Alors que l’exploitation massive des failles de sécurité, de la chaîne d’approvisionnement et autres violations sont de plus en plus courantes, les inquiétudes grandissent quant à la capacité des VPN à aider à protéger les données de l’entreprise et à ce que le logiciel constitue une autre source de cyber-risque. D’où la question : le VPN professionnel peut-il être un handicap augmentant la surface d’attaque d’une organisation ?
Un VPN fait passer le trafic de l’utilisateur par un tunnel crypté protégeant les données contre les regards indiscrets. La raison d’être d’un VPN professionnel est de créer une connexion privée sur un réseau public ou sur le net. Ainsi, le personnel dispersé géographiquement accède aux réseaux internes comme s’il était à son bureau dans l’entreprise.
Mais un VPN vulnérable doit faire face à toutes sortes de menaces. Les logiciels obsolètes sont souvent à la base des attaques dont des organisations sont victimes. L’exploitation d’une vulnérabilité VPN permet aux pirates de voler des informations d’identification, de détourner des sessions de trafic cryptées, d’exécuter du code arbitraire et d’avoir accès à des données sensibles. Le rapport VPN 2023 donne un aperçu des vulnérabilités de ces dernières années.
Les VPN nécessitent aussi une maintenance et des mises à jour de sécurité pour corriger les vulnérabilités. Les entreprises semblent cependant avoir du mal à suivre les mises à jour des VPN, parce que, souvent, elles n’ont pas de temps d’arrêt planifié et sont censées être opérationnelles à tout moment.

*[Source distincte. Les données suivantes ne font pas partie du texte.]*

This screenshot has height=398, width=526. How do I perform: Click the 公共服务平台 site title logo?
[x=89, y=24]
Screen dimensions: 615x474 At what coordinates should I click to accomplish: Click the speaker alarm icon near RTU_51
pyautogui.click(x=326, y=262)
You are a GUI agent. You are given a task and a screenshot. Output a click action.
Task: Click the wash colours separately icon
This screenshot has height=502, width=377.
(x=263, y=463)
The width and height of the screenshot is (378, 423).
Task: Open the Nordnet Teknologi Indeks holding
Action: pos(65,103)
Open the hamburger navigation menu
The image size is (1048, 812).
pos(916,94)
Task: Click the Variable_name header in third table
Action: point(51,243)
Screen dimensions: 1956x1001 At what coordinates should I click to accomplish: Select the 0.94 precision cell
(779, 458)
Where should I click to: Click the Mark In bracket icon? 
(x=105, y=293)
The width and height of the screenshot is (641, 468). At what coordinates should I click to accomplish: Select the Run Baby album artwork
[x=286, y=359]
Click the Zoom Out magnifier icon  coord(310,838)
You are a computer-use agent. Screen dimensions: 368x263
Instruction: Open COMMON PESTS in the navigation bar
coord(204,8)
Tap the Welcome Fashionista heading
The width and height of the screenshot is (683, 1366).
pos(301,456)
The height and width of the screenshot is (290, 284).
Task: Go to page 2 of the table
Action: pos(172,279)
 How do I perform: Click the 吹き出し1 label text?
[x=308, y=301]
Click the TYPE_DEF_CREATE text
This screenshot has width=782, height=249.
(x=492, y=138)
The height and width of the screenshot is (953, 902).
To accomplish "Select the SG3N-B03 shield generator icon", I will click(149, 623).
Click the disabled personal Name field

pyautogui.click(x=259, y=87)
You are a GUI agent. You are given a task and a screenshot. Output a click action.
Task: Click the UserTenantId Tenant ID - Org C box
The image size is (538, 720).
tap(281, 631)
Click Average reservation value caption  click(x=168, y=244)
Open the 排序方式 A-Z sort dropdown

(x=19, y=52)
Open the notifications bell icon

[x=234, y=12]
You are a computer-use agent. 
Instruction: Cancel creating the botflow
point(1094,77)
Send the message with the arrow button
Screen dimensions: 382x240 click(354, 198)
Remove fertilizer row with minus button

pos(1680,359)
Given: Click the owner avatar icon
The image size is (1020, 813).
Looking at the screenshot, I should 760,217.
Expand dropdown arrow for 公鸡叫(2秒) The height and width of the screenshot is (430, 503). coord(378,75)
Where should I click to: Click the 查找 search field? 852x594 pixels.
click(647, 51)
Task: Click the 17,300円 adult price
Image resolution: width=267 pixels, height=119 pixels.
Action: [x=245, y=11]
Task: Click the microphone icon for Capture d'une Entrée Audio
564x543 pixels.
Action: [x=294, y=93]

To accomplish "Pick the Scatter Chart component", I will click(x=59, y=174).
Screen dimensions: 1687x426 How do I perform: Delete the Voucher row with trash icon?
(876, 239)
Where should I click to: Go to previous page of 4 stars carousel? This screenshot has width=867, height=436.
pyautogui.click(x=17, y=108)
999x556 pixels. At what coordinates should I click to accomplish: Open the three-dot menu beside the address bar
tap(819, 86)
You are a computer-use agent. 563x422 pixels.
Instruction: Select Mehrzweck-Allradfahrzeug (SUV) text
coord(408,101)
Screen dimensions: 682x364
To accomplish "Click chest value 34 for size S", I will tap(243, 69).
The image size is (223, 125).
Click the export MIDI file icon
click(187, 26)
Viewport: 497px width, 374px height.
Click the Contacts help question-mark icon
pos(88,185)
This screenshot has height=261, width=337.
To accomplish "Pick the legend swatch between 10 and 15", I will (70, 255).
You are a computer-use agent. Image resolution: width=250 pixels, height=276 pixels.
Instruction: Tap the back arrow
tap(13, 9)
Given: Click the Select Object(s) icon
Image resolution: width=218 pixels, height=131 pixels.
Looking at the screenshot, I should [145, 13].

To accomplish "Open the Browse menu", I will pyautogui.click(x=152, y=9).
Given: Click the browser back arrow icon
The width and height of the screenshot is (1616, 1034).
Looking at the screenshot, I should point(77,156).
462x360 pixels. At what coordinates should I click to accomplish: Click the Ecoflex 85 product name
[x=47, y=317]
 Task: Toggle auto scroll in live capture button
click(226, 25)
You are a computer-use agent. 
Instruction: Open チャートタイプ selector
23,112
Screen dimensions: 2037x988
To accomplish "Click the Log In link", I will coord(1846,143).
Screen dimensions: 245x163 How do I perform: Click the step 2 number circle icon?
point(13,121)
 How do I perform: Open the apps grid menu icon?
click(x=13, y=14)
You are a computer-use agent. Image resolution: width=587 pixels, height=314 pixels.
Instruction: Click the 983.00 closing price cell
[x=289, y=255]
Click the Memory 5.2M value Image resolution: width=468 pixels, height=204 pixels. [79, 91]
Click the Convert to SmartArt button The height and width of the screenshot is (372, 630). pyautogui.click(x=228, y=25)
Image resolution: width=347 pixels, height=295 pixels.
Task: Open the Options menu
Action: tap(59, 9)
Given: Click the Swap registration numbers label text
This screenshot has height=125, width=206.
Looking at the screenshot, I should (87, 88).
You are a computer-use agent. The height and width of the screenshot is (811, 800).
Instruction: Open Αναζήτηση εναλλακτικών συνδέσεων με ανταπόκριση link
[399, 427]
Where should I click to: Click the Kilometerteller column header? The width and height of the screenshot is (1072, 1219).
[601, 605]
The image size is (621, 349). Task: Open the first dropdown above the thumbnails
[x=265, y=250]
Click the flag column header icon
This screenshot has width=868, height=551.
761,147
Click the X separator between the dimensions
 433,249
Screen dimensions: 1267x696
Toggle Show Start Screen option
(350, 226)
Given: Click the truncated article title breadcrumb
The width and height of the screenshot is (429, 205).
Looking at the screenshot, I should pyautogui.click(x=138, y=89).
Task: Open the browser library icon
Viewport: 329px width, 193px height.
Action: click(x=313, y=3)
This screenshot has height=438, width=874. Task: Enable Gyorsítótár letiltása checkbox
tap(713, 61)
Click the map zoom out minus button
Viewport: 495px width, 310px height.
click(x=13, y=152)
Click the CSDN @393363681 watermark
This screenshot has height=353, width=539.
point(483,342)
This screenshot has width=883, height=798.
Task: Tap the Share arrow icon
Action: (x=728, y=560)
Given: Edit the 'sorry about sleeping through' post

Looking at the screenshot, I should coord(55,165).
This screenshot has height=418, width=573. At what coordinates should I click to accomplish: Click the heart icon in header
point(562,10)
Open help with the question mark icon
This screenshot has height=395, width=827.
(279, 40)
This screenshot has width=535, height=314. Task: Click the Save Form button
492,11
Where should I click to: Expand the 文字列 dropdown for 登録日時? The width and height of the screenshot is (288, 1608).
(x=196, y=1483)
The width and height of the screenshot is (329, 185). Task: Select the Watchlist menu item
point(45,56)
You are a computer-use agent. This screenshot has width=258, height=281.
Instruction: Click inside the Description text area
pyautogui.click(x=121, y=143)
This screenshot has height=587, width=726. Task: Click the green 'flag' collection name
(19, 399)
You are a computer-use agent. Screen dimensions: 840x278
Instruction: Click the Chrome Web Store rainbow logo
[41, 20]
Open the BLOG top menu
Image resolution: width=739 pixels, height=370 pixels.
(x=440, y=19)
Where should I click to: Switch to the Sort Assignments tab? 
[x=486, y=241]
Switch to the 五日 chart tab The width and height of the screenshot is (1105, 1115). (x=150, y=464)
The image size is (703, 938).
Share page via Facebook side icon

Les groupes de rançongiciels ciblent souvent les serveurs VPN vulnérables. En y accédant rien qu’une seule fois, ils peuvent voyager sur un réseau et faire ce qu’ils veulent : chiffrer et conserver des données contre rançon, les exfiltrer, faire de l’espionnage, etc. L’exploitation d’une vulnérabilité ouvre la voie à des piratages supplémentaires, pouvant conduire à une compromission généralisée du réseau.
En 2021, des cybercriminels liés à la Russie ont ciblé cinq vulnérabilités dans des produits d’infrastructure VPN. Résultat : un avertissement public de la NSA exhortant les organisations à appliquer immédiatement les correctifs sous peine de risques de piratage et d’espionnage.
Le VPN est un élément crucial pour un accès sécurisé et il peut être une cible juteuse pour les attaquants cherchant à s’introduire dans les réseaux d’entreprise. Divers groupes de menaces persistantes avancées (APT) ont récemment exploité des vulnérabilités connues des logiciels VPN pour voler les informations d’identification, exécuter du code à distance et extraire les informations sensibles. L’exploitation de ces vulnérabilités ouvre la voie à des accès supplémentaires, pouvant conduire à la compromission de réseaux.
Les modes de travail évoluent et la demande d’accès à distance persiste. Donner la priorité à la sécurité des télétravailleurs en tant qu’élément fondamental de la stratégie de sécurité d’une organisation est donc d’une importance capitale.